S&P 500 ended flat after shooting higher, then erasing gains and diving under water.
📊 Dow’s Fresh Record High
- Who knew that a poorly performing economy is actually good for stocks and their lofty valuations?
- The Dow Jones climbed 594 points, or 1.1%, on Thursday, finishing just shy of the 53,000 milestone and locking in its fourth straight weekly gain — its longest winning streak since 2024.
- The S&P 500 had quite the identity crisis. It surged after the open, gave it all back, briefly slipped into the red, and finished flat. The Nasdaq dropped 0.8% as chip stocks remained on the market’s bad side.
💼 Payrolls Miss, Fed Pressure Eases
- The June nonfarm payrolls report showed the US economy added 57,000 jobs, well below forecasts for 115,000. At first glance, that's a soft labor-market signal and another sign hiring is cooling after a strong run.
- The unemployment rate unexpectedly fell to 4.2%, but largely because more people exited the labor force rather than finding jobs. In other words, a lower unemployment rate isn't always a sign of a healthier economy.

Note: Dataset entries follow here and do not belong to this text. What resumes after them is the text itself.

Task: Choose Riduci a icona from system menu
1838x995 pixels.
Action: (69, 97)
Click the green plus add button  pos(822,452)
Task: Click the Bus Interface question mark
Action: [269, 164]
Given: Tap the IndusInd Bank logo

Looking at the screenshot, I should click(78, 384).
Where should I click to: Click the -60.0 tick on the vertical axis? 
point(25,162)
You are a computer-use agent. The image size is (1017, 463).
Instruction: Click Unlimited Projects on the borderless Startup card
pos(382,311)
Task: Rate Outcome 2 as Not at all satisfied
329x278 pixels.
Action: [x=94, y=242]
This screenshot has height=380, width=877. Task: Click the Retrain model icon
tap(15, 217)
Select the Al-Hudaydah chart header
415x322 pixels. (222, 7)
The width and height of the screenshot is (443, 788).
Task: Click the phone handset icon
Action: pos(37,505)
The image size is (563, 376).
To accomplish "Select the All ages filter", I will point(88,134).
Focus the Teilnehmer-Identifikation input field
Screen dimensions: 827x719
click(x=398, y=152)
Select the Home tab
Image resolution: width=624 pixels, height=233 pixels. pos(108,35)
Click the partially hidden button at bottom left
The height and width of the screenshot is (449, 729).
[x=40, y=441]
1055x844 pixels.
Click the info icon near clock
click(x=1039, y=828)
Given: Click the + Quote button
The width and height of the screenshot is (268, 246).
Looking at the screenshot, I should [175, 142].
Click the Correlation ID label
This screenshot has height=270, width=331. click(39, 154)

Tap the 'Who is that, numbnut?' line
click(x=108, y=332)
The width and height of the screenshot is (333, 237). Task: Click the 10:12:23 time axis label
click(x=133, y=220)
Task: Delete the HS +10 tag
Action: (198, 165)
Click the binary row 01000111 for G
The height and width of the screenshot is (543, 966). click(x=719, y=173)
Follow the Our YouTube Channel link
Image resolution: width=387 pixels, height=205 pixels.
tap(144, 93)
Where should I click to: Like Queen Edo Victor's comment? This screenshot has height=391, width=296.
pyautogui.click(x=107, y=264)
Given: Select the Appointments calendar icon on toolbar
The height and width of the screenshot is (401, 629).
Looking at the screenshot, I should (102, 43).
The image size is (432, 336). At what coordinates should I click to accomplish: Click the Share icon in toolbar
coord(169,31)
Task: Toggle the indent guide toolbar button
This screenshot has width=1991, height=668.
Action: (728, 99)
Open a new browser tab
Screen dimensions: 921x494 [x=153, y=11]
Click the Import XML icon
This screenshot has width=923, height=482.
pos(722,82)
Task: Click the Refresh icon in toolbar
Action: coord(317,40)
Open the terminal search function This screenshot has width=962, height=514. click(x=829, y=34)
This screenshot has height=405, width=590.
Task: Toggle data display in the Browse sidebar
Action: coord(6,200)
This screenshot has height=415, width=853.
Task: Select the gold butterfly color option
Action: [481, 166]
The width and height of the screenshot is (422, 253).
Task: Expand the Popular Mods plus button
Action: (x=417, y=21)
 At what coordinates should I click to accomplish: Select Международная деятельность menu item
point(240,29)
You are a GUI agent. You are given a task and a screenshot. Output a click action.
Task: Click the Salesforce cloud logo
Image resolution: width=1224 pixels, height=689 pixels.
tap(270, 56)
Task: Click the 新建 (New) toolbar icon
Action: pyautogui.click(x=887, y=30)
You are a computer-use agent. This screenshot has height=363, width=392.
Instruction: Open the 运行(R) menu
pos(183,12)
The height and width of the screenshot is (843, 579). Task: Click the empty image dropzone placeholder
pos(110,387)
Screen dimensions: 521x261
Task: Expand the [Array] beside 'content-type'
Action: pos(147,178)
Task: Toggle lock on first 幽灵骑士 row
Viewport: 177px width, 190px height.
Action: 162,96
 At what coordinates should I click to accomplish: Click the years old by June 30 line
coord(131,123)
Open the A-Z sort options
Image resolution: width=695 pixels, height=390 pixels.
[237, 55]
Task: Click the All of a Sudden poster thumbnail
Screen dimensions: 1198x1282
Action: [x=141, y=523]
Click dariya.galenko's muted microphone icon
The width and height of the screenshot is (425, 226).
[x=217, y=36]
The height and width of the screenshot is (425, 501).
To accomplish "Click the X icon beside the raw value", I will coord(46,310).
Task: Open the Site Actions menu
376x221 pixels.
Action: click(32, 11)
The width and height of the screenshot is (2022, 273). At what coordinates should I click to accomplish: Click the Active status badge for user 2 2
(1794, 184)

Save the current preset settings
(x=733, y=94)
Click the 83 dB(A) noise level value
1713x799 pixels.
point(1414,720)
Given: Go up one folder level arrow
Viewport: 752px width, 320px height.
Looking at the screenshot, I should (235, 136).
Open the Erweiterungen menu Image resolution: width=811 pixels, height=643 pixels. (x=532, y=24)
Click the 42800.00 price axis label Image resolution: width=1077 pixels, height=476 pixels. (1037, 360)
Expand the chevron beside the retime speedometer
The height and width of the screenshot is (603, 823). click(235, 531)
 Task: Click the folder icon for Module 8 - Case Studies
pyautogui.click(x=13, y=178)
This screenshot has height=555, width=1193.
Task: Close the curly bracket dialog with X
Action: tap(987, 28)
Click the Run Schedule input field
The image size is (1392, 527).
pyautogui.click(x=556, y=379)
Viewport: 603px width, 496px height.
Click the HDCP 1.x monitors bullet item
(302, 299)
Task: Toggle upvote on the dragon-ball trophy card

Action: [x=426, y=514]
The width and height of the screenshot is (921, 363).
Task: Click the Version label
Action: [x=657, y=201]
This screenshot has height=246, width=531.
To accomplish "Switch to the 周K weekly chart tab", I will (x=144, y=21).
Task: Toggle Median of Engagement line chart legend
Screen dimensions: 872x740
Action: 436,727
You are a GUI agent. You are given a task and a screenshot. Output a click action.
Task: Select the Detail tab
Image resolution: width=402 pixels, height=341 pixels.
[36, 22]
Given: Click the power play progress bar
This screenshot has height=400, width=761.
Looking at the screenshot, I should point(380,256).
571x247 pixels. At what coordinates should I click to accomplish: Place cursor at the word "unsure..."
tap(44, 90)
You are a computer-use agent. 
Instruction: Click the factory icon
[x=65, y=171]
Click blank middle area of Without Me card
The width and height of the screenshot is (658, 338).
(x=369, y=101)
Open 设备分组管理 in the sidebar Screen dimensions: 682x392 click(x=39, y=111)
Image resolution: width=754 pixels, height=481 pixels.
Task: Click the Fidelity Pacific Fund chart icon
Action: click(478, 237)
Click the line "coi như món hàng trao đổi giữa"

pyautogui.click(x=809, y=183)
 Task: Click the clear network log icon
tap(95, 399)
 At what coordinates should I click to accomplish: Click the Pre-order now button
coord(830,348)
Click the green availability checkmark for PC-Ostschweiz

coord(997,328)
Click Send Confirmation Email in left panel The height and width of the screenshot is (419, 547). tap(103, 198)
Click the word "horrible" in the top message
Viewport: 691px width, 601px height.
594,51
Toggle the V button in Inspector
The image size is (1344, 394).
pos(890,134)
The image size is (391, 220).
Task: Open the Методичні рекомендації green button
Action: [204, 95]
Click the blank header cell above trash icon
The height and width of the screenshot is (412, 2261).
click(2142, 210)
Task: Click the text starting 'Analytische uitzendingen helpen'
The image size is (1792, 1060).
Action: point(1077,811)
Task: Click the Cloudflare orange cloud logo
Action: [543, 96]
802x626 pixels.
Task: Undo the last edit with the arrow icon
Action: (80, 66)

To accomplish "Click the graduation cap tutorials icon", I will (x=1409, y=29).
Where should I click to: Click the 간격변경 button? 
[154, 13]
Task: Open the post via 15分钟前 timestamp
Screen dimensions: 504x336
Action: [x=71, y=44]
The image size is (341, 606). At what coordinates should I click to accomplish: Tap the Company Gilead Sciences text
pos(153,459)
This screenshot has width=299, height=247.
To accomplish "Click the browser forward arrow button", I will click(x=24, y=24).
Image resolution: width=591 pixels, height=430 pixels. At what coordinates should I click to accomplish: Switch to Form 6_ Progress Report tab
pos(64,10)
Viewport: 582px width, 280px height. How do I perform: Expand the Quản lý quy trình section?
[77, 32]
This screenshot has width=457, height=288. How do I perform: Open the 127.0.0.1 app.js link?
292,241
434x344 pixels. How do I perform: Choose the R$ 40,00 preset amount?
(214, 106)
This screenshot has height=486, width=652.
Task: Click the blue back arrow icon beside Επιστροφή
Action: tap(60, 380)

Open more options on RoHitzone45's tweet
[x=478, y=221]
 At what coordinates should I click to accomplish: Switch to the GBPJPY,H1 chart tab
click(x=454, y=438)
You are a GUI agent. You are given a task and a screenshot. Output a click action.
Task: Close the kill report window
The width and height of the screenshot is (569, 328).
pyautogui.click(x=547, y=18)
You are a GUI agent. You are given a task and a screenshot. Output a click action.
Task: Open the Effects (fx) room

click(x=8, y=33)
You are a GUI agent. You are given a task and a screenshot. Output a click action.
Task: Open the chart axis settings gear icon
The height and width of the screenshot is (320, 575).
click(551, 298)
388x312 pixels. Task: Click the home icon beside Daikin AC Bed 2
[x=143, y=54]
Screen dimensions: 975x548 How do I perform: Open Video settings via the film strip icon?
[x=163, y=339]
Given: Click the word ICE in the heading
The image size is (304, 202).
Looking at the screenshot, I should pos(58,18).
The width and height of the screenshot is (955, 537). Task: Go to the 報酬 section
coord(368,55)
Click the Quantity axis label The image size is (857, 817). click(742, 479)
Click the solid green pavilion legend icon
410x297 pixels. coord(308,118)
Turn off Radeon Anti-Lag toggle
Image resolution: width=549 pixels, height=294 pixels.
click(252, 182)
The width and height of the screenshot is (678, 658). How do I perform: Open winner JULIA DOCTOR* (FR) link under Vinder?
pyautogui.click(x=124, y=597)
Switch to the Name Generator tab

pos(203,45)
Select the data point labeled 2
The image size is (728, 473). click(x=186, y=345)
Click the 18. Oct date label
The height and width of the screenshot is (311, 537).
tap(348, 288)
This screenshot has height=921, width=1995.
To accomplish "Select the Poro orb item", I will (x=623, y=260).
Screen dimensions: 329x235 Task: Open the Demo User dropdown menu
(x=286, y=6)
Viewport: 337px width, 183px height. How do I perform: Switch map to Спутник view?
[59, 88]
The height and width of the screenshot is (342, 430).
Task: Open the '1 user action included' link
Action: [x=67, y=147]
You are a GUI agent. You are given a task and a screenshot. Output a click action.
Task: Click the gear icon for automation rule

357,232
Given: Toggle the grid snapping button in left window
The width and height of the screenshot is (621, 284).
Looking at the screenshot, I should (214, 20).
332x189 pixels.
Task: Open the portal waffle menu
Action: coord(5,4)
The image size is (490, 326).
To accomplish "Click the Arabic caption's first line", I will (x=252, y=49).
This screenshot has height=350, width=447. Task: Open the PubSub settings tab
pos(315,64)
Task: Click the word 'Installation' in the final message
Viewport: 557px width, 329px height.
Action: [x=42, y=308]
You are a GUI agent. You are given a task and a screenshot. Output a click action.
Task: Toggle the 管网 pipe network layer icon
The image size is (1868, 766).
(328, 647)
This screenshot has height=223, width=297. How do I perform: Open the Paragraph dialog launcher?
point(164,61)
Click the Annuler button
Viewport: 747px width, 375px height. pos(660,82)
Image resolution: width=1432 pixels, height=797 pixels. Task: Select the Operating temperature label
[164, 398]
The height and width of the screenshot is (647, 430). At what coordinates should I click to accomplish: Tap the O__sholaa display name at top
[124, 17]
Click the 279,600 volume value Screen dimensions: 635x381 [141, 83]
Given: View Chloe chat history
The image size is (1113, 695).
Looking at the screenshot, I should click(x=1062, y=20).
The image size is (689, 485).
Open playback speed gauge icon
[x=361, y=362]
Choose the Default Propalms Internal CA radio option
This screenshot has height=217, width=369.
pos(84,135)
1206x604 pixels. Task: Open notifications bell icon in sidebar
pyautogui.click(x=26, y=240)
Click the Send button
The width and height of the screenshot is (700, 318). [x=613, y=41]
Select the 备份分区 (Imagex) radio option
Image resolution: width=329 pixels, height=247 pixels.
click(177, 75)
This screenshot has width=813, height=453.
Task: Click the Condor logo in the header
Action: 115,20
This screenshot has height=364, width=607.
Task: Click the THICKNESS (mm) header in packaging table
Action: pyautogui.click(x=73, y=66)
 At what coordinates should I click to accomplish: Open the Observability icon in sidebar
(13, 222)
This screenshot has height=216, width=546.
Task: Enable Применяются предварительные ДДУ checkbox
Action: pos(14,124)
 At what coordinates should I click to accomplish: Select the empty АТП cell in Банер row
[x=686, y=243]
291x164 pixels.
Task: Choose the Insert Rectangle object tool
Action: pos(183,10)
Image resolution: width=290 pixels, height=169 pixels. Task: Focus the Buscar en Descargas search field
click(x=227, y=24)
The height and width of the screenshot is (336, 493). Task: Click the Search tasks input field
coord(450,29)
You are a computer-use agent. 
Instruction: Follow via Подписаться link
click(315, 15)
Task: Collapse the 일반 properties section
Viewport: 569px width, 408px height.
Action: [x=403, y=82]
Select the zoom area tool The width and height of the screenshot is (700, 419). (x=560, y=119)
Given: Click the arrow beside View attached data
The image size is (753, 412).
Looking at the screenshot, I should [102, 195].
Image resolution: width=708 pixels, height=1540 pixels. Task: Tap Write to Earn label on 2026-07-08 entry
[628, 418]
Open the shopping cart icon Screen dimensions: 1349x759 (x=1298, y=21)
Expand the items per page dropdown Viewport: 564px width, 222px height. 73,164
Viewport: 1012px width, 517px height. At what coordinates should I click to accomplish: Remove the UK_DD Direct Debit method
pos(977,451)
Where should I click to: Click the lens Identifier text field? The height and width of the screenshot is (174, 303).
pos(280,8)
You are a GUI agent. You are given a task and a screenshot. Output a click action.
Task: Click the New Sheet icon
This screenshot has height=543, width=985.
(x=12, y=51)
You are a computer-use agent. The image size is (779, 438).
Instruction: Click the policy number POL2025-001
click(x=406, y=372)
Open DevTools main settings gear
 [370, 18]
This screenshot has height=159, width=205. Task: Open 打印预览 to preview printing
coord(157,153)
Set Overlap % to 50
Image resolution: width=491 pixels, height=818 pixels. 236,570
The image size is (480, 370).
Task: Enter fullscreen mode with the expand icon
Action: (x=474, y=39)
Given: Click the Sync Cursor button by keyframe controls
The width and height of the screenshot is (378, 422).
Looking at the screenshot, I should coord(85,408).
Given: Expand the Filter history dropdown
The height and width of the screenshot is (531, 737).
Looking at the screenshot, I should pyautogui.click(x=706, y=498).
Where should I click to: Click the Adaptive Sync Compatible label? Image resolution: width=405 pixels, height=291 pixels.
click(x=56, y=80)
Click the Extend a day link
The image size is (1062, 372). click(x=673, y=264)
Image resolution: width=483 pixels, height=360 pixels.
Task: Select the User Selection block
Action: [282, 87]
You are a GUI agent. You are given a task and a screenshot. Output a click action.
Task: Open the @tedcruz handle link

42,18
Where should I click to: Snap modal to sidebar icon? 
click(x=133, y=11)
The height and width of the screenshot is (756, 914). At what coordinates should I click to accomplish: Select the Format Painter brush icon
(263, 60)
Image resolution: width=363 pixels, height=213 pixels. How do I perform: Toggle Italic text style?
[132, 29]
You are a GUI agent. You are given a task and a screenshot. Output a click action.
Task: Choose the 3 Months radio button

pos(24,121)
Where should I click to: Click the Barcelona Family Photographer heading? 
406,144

- Traders interpreted the report as reducing the odds of Federal Reserve rate hikes this summer. Slower hiring can ease inflation pressure, giving policymakers less reason to keep tightening monetary policy.
🔄 Rotation Rolls Into Asia
- The market rotation away from AI favorites gathered steam again. Several Magnificent Seven names struggled, weighing on the tech-heavy benchmarks.
- Wall Street will be closed Friday for the Independence Day holiday, giving traders an extended weekend to digest a week packed with economic data, sector rotation, and enough chart swings to keep technical analysts busy.
- Asia picked up the baton on Friday. Japan's Nikkei 225 climbed 1.4%, the Topix gained 1.2%, and South Korea's Kospi rallied 4.7% as investors rotated back into broader equities after the recent technology shakeout.